◆ **Verilen Görev A**:
Bûsîrî'nin hayatını anlatan metne göre şair nerede doğmuştur?
◆ **Verilen Görev B**:
Bûsîrî'nin hayatını anlatan metinde "Busiri Kimdir, Hayatı, Eserleri, Hakkında" sözcüklerini içeren yerden başlayıp "Delâsîrî nisbesini kullanır." ile kapanan bölümü hiçbir değişiklik yapmadan tekrarlayın.

◆ **Alıntı Metin**:
Busiri Kimdir, Hayatı, Eserleri, Hakkında Bilgi
Ebû Abdillâh Şerefüddîn Muhammed b. Saîd b. Hammâd b. Muhsin el-Bûsîrî (ö. 695/1296 [?]) Hz. Peygamber için yazdığı kasidelerle üne kavuşan şair.
1 Şevval 608’de {7 Mart 1212) Yukarı Mısır’da Behnesâ şehrine bağlı Behşim’de doğdu. Kaynaklara göre Berberi asıllı olup Fas’taki Hammâd Kalesi’nde Habnunoğullan diye tanınan bir aileden gelmektedir. Nisbelerinden birinin Sanhâcî olması da onun aslen Mağribli olduğunu göstermektedir.
Babası tarafından Büsîrli olduğu için Bûsîrî, annesi tarafından da Delâslı olduğu için Delâsî nisbeleriyle anılmaktadır. Bazan da bu iki kelimenin birleşmesiyle meydana gelen Delâsîrî nisbesini kullanır.

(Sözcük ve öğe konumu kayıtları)

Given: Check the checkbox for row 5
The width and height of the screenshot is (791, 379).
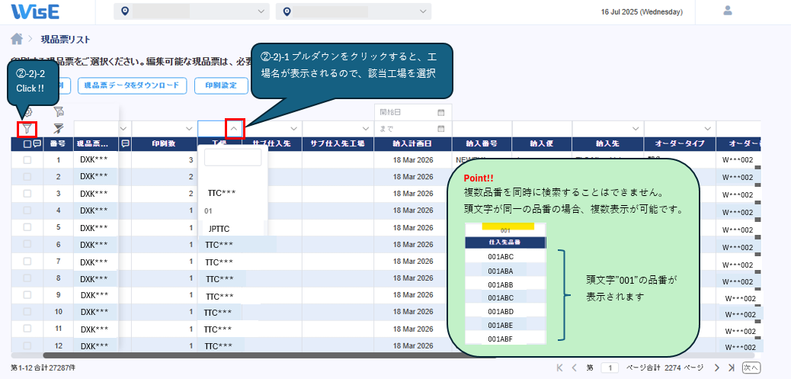Looking at the screenshot, I should point(27,228).
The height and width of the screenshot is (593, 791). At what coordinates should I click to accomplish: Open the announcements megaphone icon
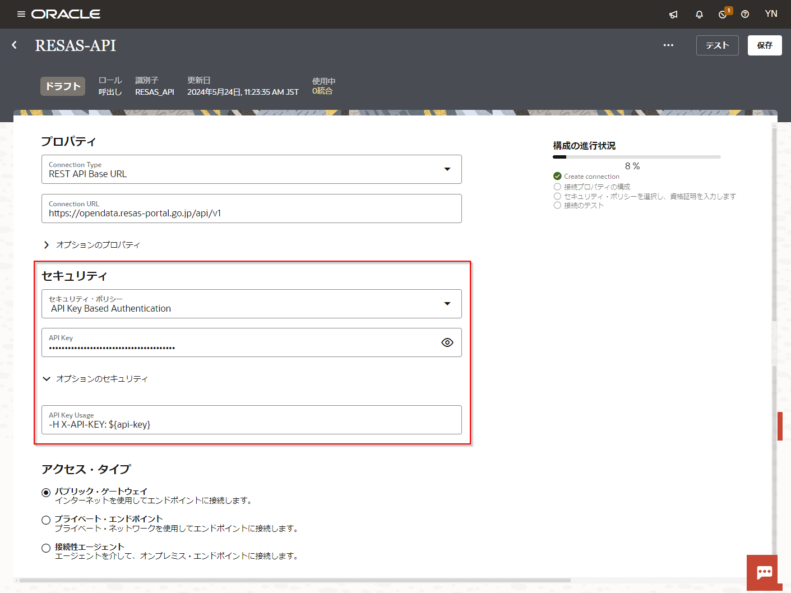tap(673, 15)
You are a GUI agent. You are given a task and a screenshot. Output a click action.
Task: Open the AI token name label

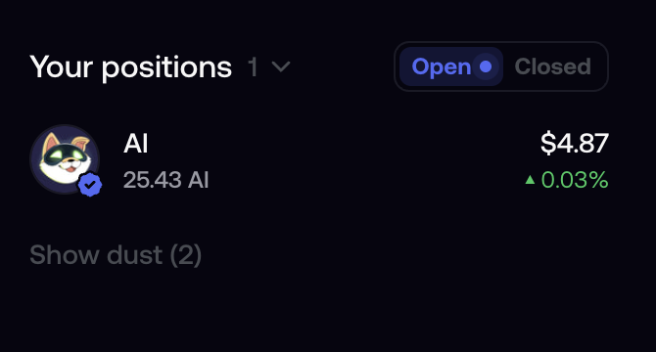coord(135,144)
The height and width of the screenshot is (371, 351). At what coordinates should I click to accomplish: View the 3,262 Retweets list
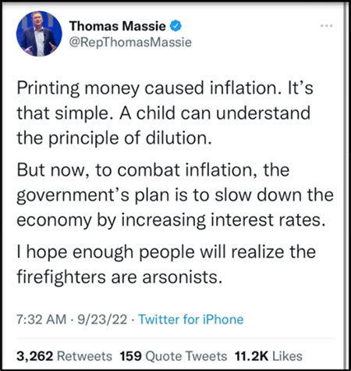[x=64, y=356]
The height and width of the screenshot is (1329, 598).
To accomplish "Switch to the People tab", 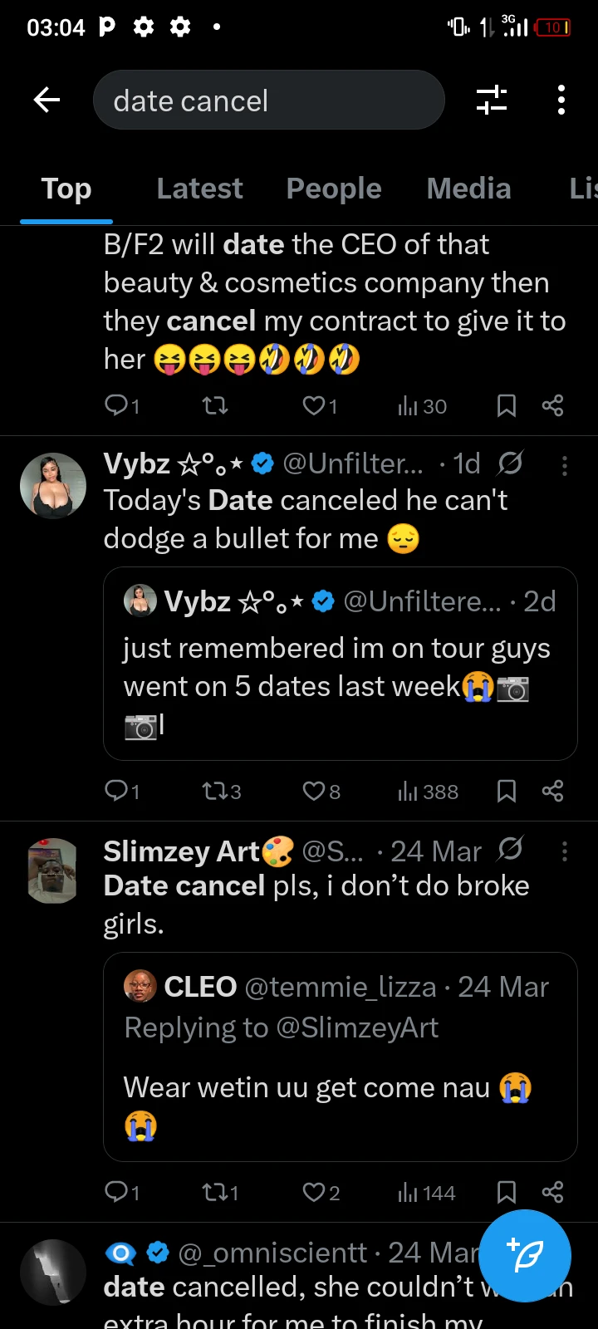I will (334, 189).
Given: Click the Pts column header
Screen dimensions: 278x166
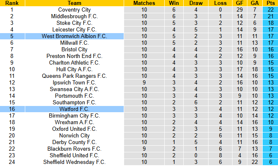Looking at the screenshot, I should (x=270, y=3).
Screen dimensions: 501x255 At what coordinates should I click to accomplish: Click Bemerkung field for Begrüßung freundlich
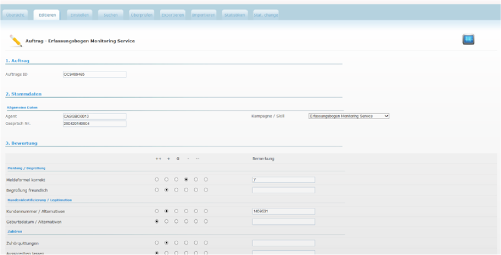[x=283, y=190]
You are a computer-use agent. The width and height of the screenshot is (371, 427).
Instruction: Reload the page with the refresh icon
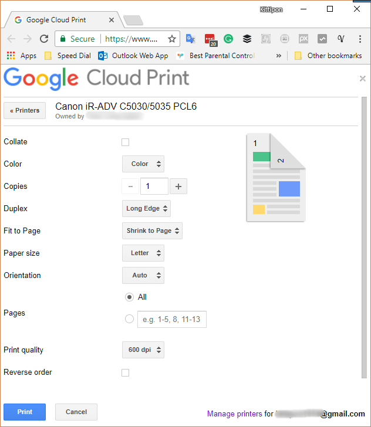click(44, 39)
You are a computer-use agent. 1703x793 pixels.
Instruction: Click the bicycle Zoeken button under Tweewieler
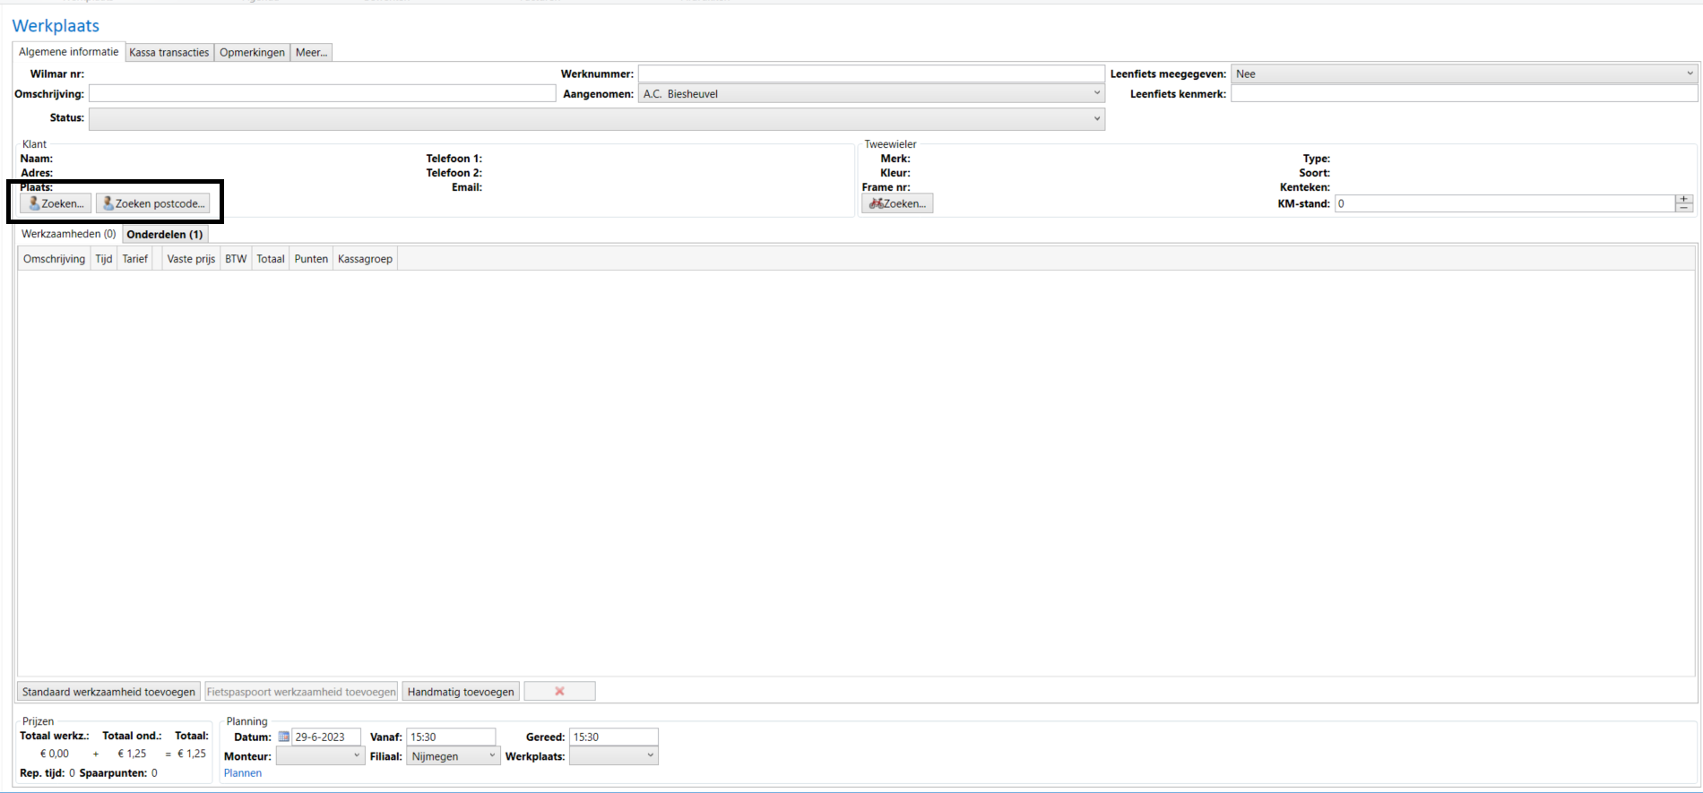click(897, 203)
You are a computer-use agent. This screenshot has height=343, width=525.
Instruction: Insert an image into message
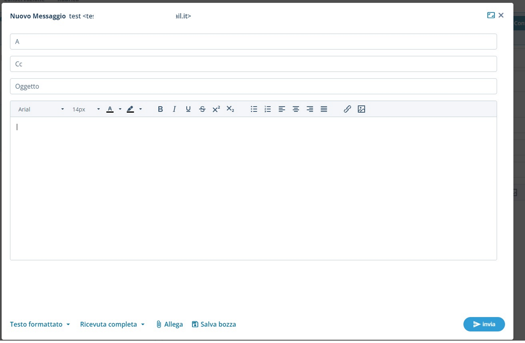pos(361,109)
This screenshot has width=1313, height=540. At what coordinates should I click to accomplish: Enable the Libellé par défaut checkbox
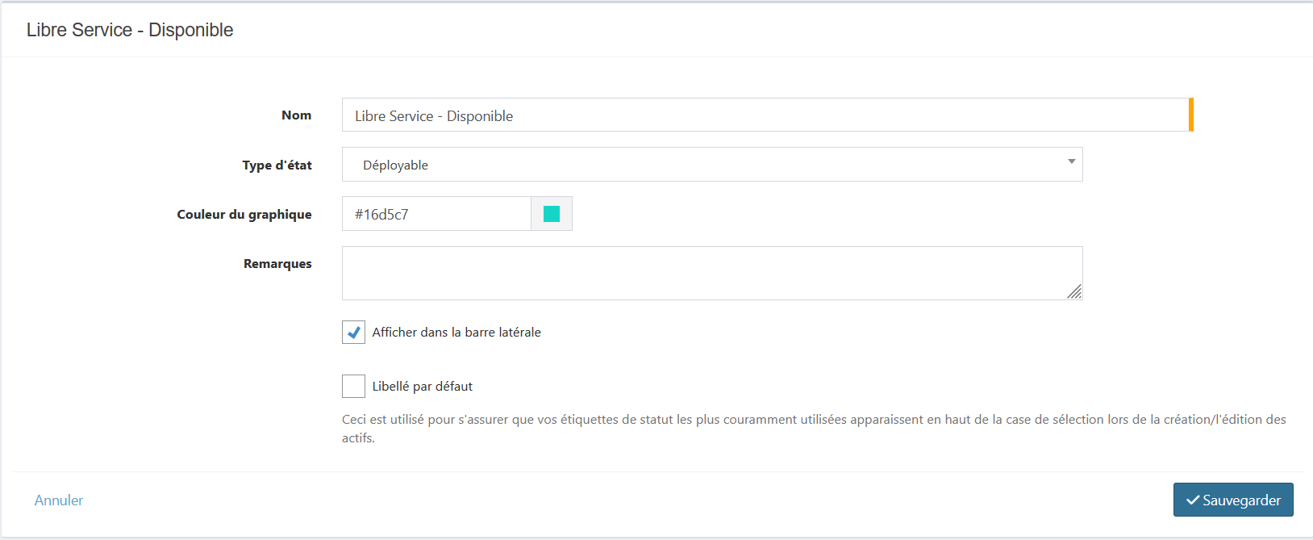pos(353,387)
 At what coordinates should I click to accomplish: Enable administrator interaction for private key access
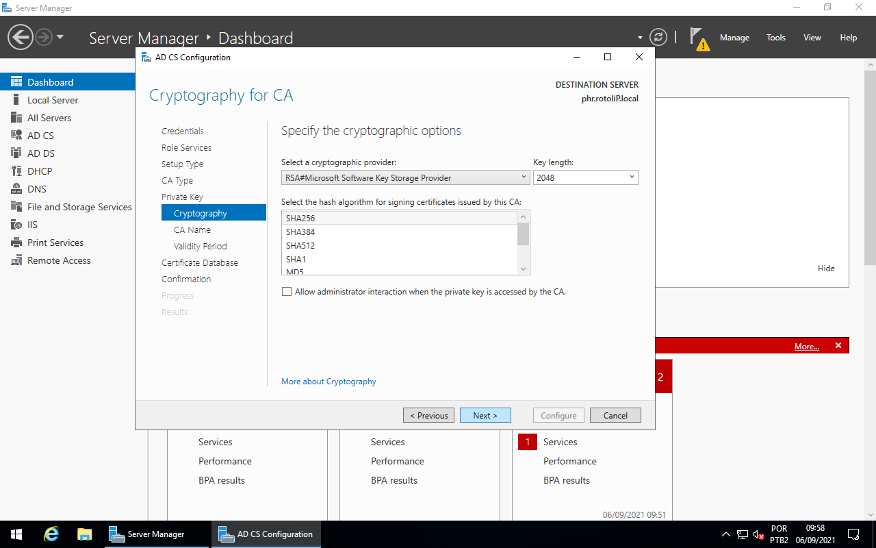(287, 291)
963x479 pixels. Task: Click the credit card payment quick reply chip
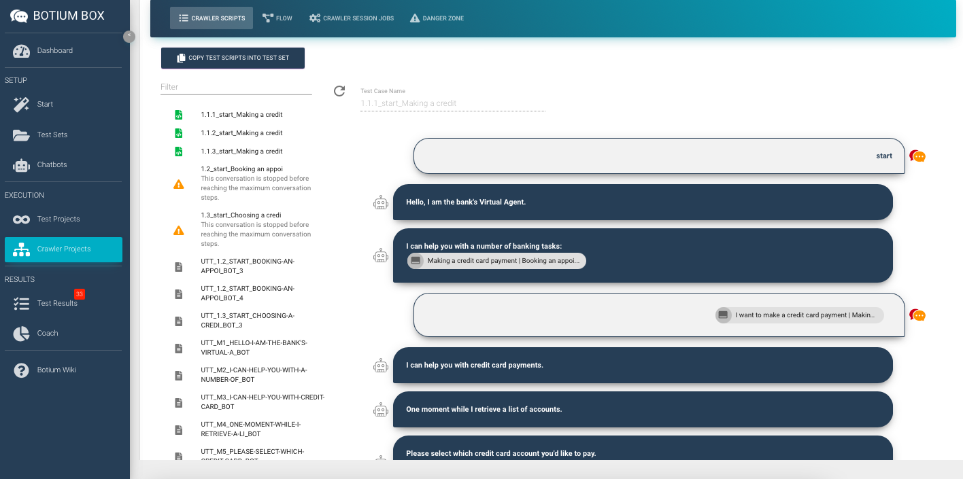pos(496,261)
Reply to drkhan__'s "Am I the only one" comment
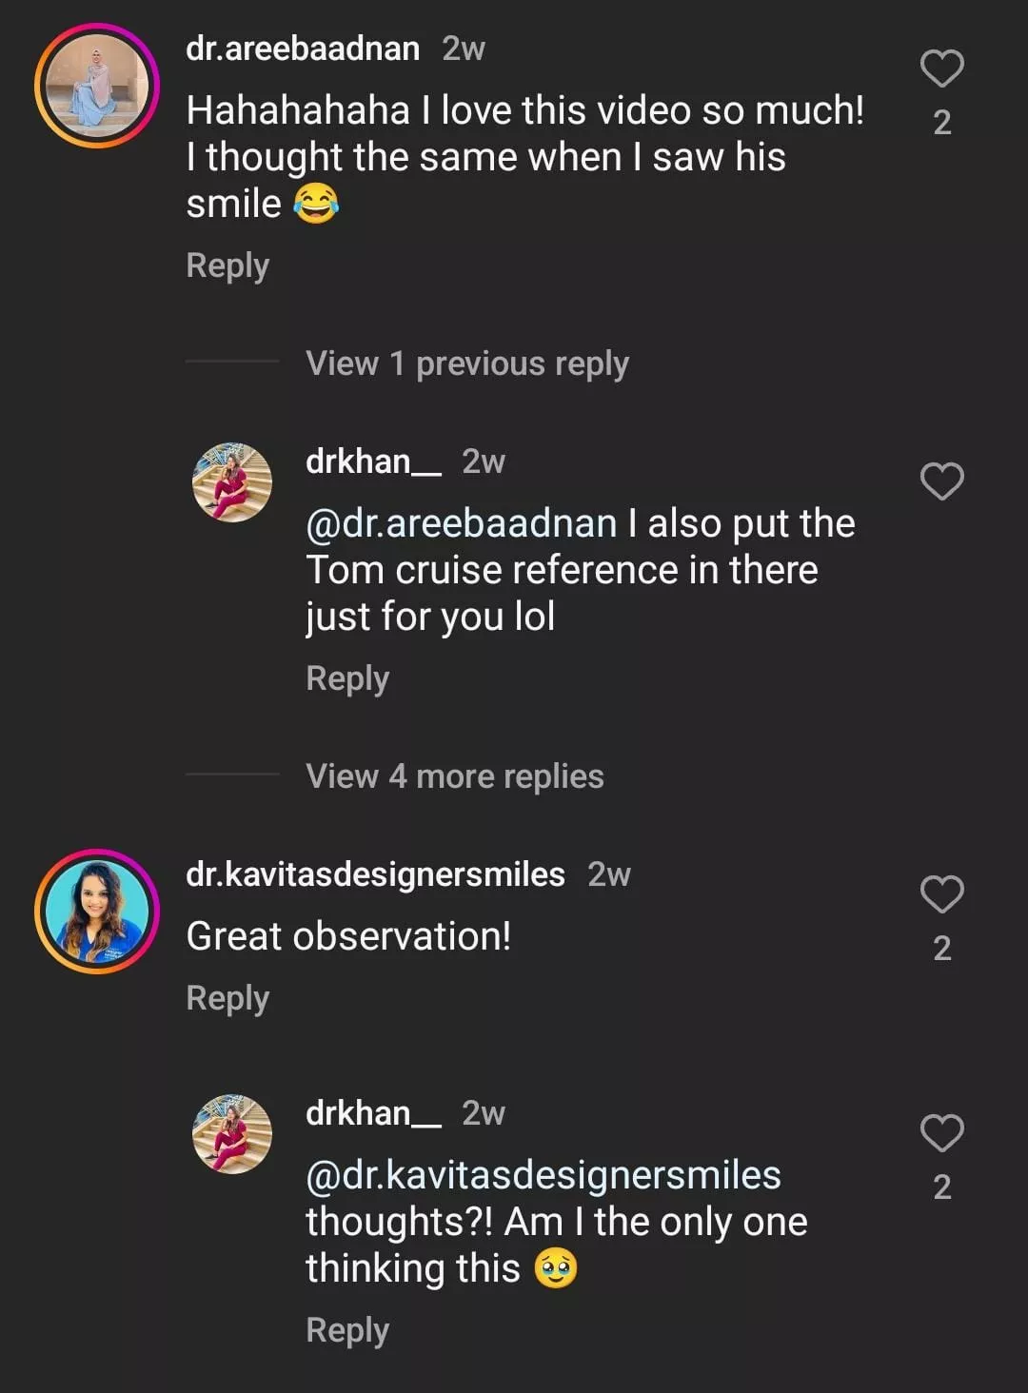 coord(347,1330)
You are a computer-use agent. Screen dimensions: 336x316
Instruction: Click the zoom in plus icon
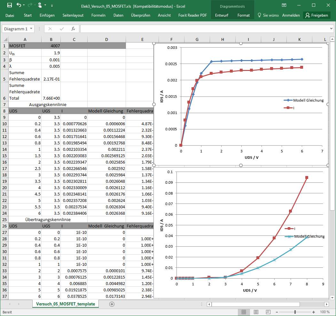point(314,312)
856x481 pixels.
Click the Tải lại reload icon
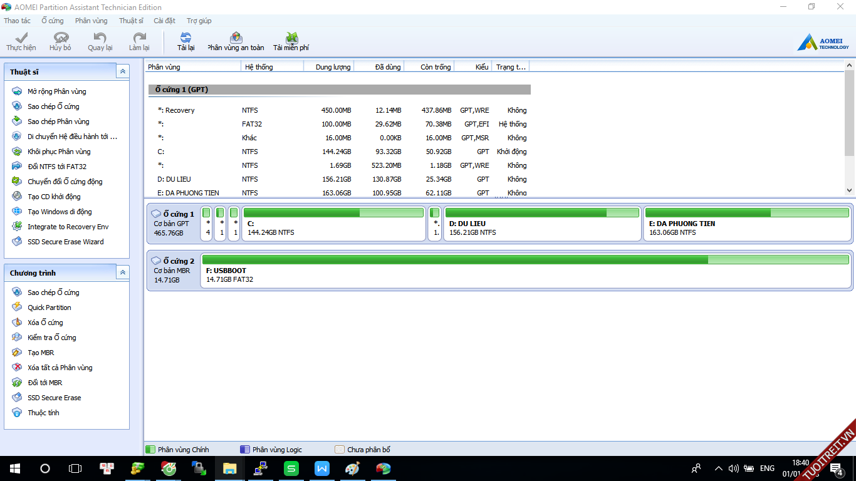[185, 38]

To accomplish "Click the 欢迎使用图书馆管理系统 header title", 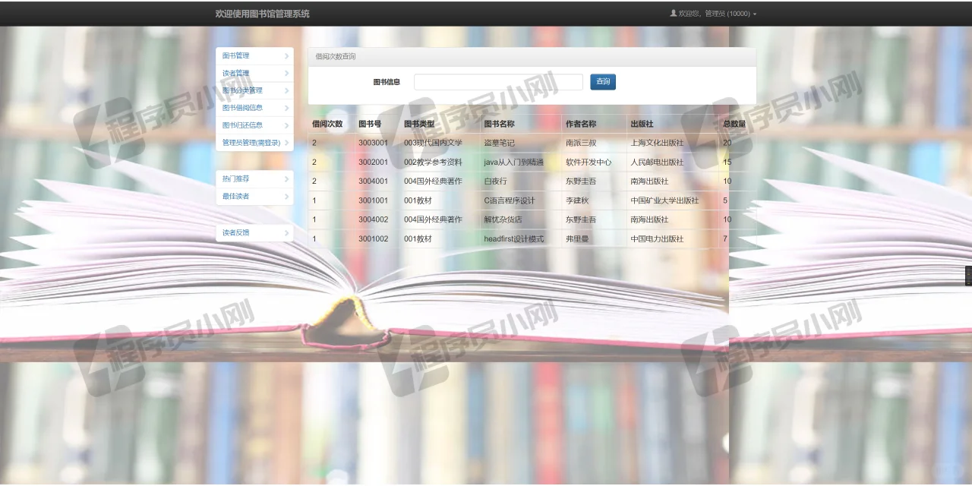I will point(262,14).
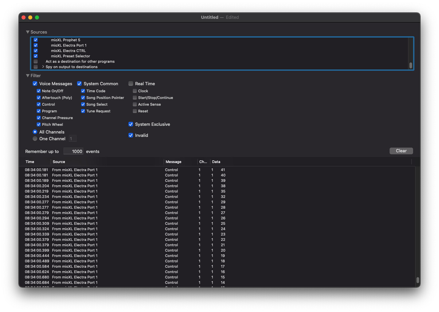This screenshot has height=312, width=439.
Task: Uncheck the Invalid messages filter
Action: (x=131, y=135)
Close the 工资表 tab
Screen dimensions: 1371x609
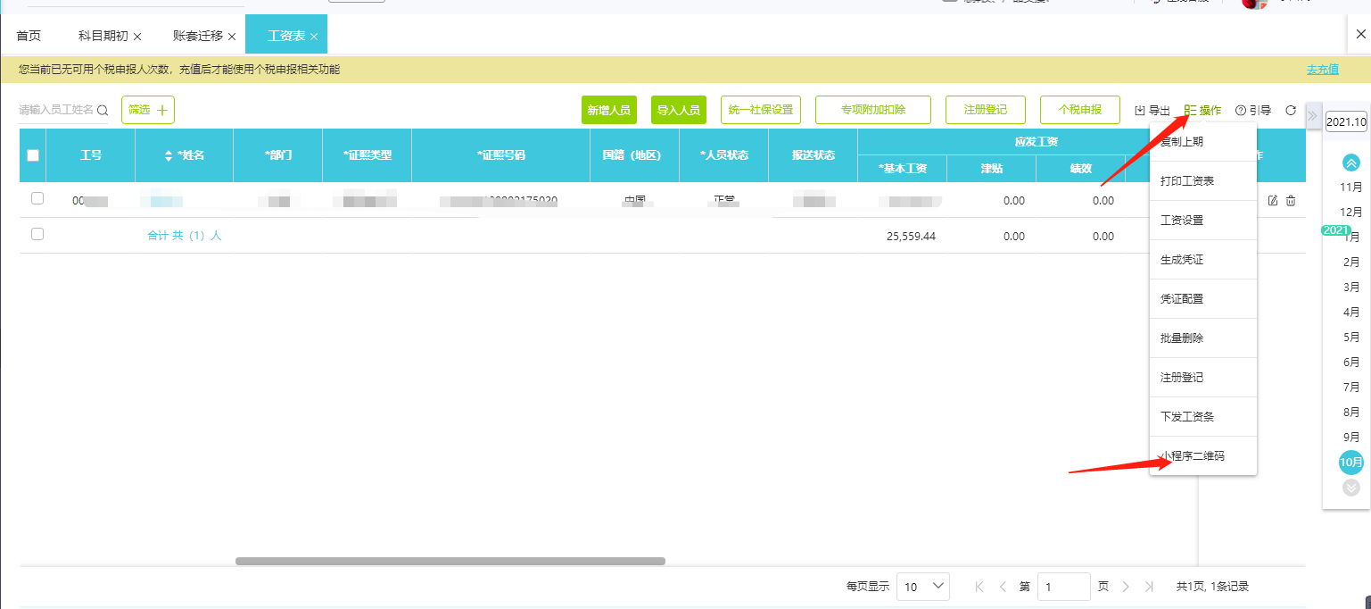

◆ **Yazılı Cevap A**:
Yukarı Mısır'da Behnesâ şehrine bağlı Behşim'de doğmuştur.

◆ **Yazılı Cevap B**:
Busiri Kimdir, Hayatı, Eserleri, Hakkında Bilgi
Ebû Abdillâh Şerefüddîn Muhammed b. Saîd b. Hammâd b. Muhsin el-Bûsîrî (ö. 695/1296 [?]) Hz. Peygamber için yazdığı kasidelerle üne kavuşan şair.
1 Şevval 608’de {7 Mart 1212) Yukarı Mısır’da Behnesâ şehrine bağlı Behşim’de doğdu. Kaynaklara göre Berberi asıllı olup Fas’taki Hammâd Kalesi’nde Habnunoğullan diye tanınan bir aileden gelmektedir. Nisbelerinden birinin Sanhâcî olması da onun aslen Mağribli olduğunu göstermektedir.
Babası tarafından Büsîrli olduğu için Bûsîrî, annesi tarafından da Delâslı olduğu için Delâsî nisbeleriyle anılmaktadır. Bazan da bu iki kelimenin birleşmesiyle meydana gelen Delâsîrî nisbesini kullanır.